FDA is scheduling a Public Hearing on April 20 and 21, 2015 to obtain comments from stakeholders on the application of the enforcement policy related to homeopathic remedies.  FDA indicated that they have not had a comprehensive review of the enforcement policies related to these products to reflect changes in the homeopathic market in over 25 years.  FDA also notes that, during that time, the market for these products had grown from what was described as a multimillion dollar market in 1988 (the time of the publication of Compliance Policy Guide (CPG) 400.400 that outlined enforcement policies).  Today the market is reported to have grown to approximately $2.9 billion.

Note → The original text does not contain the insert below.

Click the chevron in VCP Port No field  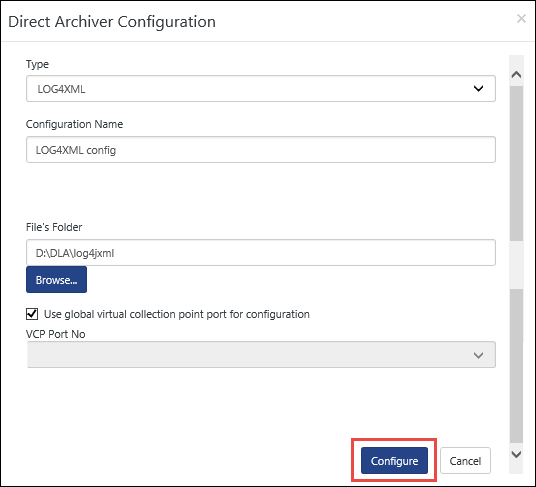[478, 355]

The Federal Register (FR) Notice (here) that announces the Public Hearing indicated that there are about 1200 products listed in the Homeopathic Pharmacopoeia Convention of the United States (HPCUS).  But, since 2004, there have been about 500 products added to the HPCUS, the official publication recognizing homeopathic agents.

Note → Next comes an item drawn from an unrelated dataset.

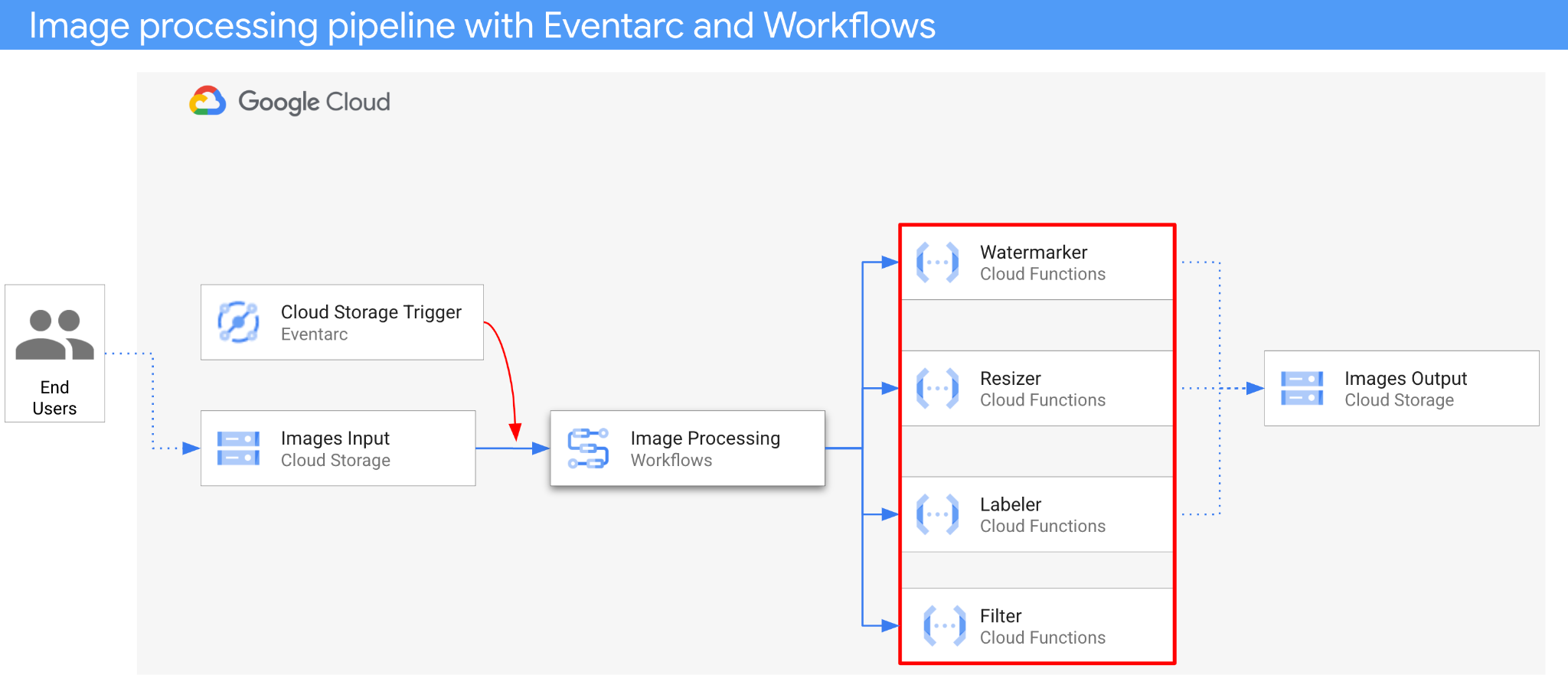Click the Watermarker Cloud Functions icon
The width and height of the screenshot is (1568, 688).
pyautogui.click(x=937, y=262)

Homeopathic products are not subject to FDA approval, as long as there is an appropriate monograph published in the HPCUS.  FDA does, however, regulate such products under its compliance policies.   This public hearing is designed to obtain input from stakeholders relative to the change in the marketplace for these product to help FDA better understand how it may have to revise its enforcement polices given the large growth in the industry and how to treat products that are marketed as homeopathic, but potentially deviate from the monographs.  Remember that just labeling a product as homeopathic does not exempt it from meeting the provisions of the new drug or biologic drug requirements, respectively under 201(p) of the Federal Food, Drug and Cosmetic Act (FDCA) or 351 of the Public Health Service Act.

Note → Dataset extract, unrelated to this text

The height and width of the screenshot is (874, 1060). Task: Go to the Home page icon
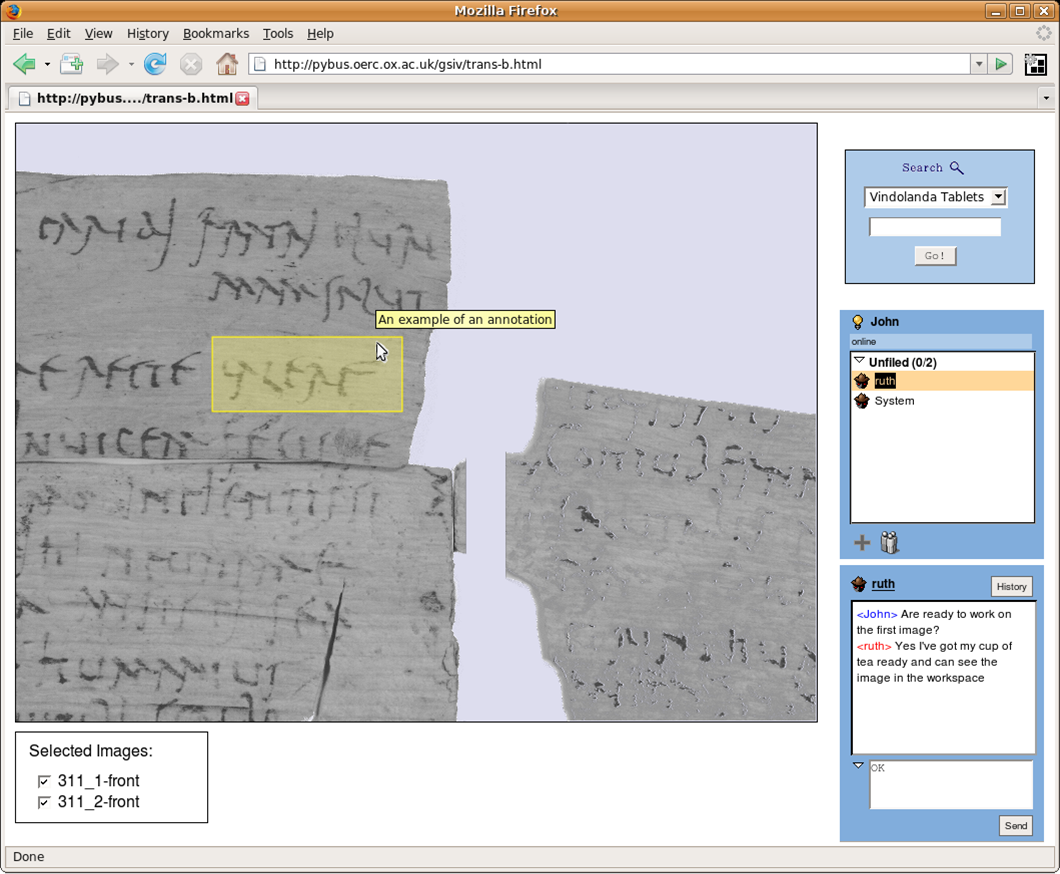[227, 65]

In the FR notice, FDA discusses in greater detail its goals for the Public Hearing and provides additional history relative to the marketing of homeopathic products.  The eight questions that the Agency is asking to be addressed at the hearing include:

  1. What are consumer and healthcare provider attitudes towards human drug and biological products labeled as homeopathic?
  2. What data sources can be identified or shared with FDA so that the Agency can better assess the risks and benefits of drug and biological products labeled as homeopathic?
  3. Are the current enforcement policies under the CPG appropriate to protect and promote public health in light of the tremendous growth in the homeopathic drug market?  Are there alternatives to the current enforcement policies of the CPG that would inform FDA’s regulatory oversight of drugs labeled as homeopathic? If so, please explain.
  4. Are there areas of the current CPG that could benefit from additional clarity?  If so, please explain.
  5. Is there information regarding the regulation of homeopathic products in other countries that could inform FDA’s thinking in this area?
  6. A large majority of human drug products labeled as homeopathic are marketed as OTC drugs. These products are available for a wide variety of indications, and many of these indications have never been considered for OTC use under a formal regulatory process.  What would be an appropriate regulatory process for evaluating such indications for OTC use?
  7.  Given the wide range of indications on drug products labeled as homeopathic and available OTC, what processes do companies currently use to evaluate whether such products, including their indications for use, are appropriate for marketing as an OTC drug?
  8.  Do consumers and healthcare providers have adequate information to make informed decisions about drug products labeled as homeopathic?  If not, what information, including, for example, information in labeling, would allow consumers and healthcare providers to be better informed about products labeled as homeopathic?

 

FDA is also welcoming stakeholders to provide any other information that may be useful in guiding the need to revise the Agency’s enforcement policies.   It appears that FDA may be looking for a formal process to evaluate homeopathic products, but that is not entirely clear as to where this would take the FDA.  The Agency is, however, clearly concerned about the marketplace associated with the large number of products labeled as homeopathic to assure they can understand the products in an effort to protect the public health and to further assure that a product labeled as homeopathic does not cross the drug or biologic line in terms of its claims and ingredients.